Penny Plain eBook

This eBook from the Gutenberg Project consists of approximately 367 pages of information about Penny Plain.

Penny Plain eBook

This eBook from the Gutenberg Project consists of approximately 367 pages of information about Penny Plain.

“Oh, is it?  I very much doubt if Jean will look at me.  I sometimes think she rather avoids me.  She keeps out of my way, and hardly ever addresses a remark to me.”

“She has never mentioned you to me,” said Pamela, “and that’s a good sign.  I don’t say you won’t have to wait.  I’m pretty certain she won’t accept you when you ask her.  Even if she cares—­and I don’t think she realises yet that she does—­her sense of duty to the boys, and other things, will hold her back, and your title and possessions will tell against you.  Jean is the least mercenary of creatures Ask her before you leave, and if she refuses you appear to accept her refusal.  Don’t say you will try again and that sort of thing:  it gives a girl a caged feeling.  Go away for a while and make no sign.  I know what I’m talking about, Biddy ... and she is worth waiting for.”

“I would serve for her as Jacob served for Rachel, and not grudge one minute of the time, but the nuisance is I’m twelve years older than she is.  I can’t afford to wait.  I’m afraid she will think me too old.”

“Nonsense, a boy would never do for Jean.  Although she looks such a child, she is a woman, and a woman with a brain.  Otherwise she would never do for you.  You would tire of a doll in a week, no matter how curly the hair or flawless the complexion....  You realise, of course, that Jean is an uncompromising little Puritan?  Mercy is as plain as bread and honour is as hard as stone to Jean—­but she has a wide tolerance for sinners.  I can imagine it won’t always be easy to be Jean’s husband.  She is so full of compassion that she will want to help every unfortunate, and fill the house with the broken and the unsuccessful.  But she won’t be a wearisome wife.  She won’t pall.  She will always be full of surprises, and an infinite variety, and find such numbers of things to laugh about....  You know how she mothers those boys—­can’t you see Jean with babies of her own?...  To me she is like a well of spring-water a continual refreshment for weary souls.”
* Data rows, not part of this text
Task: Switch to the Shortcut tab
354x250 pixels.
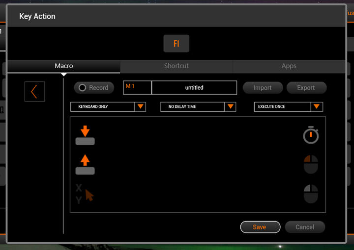Action: pos(176,66)
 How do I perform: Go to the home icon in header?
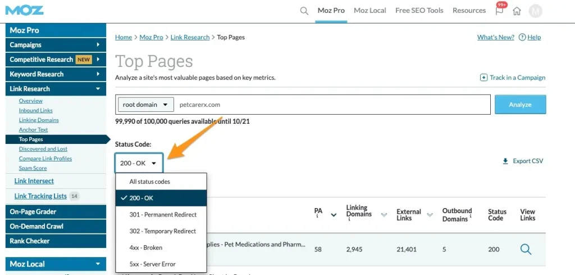tap(517, 11)
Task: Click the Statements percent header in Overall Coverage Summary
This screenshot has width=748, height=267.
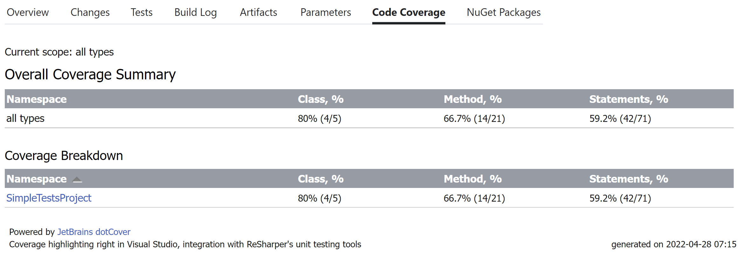Action: [x=628, y=99]
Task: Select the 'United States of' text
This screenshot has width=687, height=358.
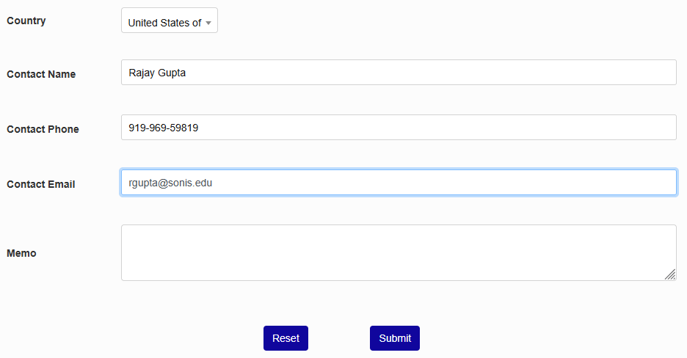Action: (x=164, y=23)
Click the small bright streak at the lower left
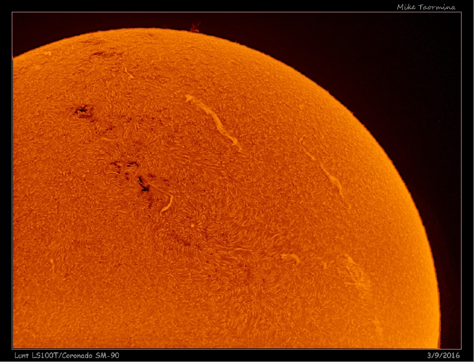This screenshot has height=362, width=474. pyautogui.click(x=52, y=265)
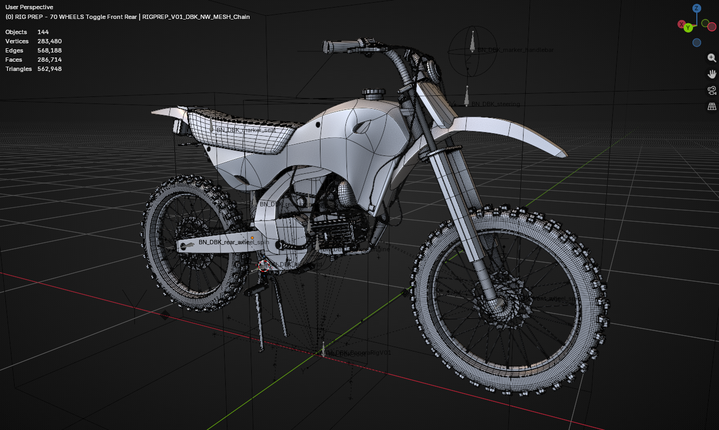The image size is (719, 430).
Task: Click the negative X red gizmo circle
Action: [713, 25]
Pamela stopped.  “Am I making too much of an ordinary little country girl, Biddy?”

Her brother smiled and shook his head, and after a minute he said: 

“A garden enclosed is my love.”

CHAPTER XVI

    “What’s to be said to him, lady?  He is fortified against any
    denial.”—­Twelfth Night.

The day before Pamela and her brother left Priorsford for their visit to Champertoun was a typical December day, short and dark and dirty.

There was a party at Hopetoun in honour of David’s home-coming, and Pamela and her brother were invited, along with the entire family from The Rigs.

They all set off together in the early darkening, and presently Pamela and the three boys got ahead, and Jean found herself alone with Lord Bidborough.

Weather had little or no effect on Jean’s spirits, and to-day, happy in having David at home, she cared nothing for the depressing mist that shrouded the hills, or the dank drip from the trees on the carpet of sodden leaves, or the sullen swirl of Tweed coming down big with spate, foaming against the supports of the bridge.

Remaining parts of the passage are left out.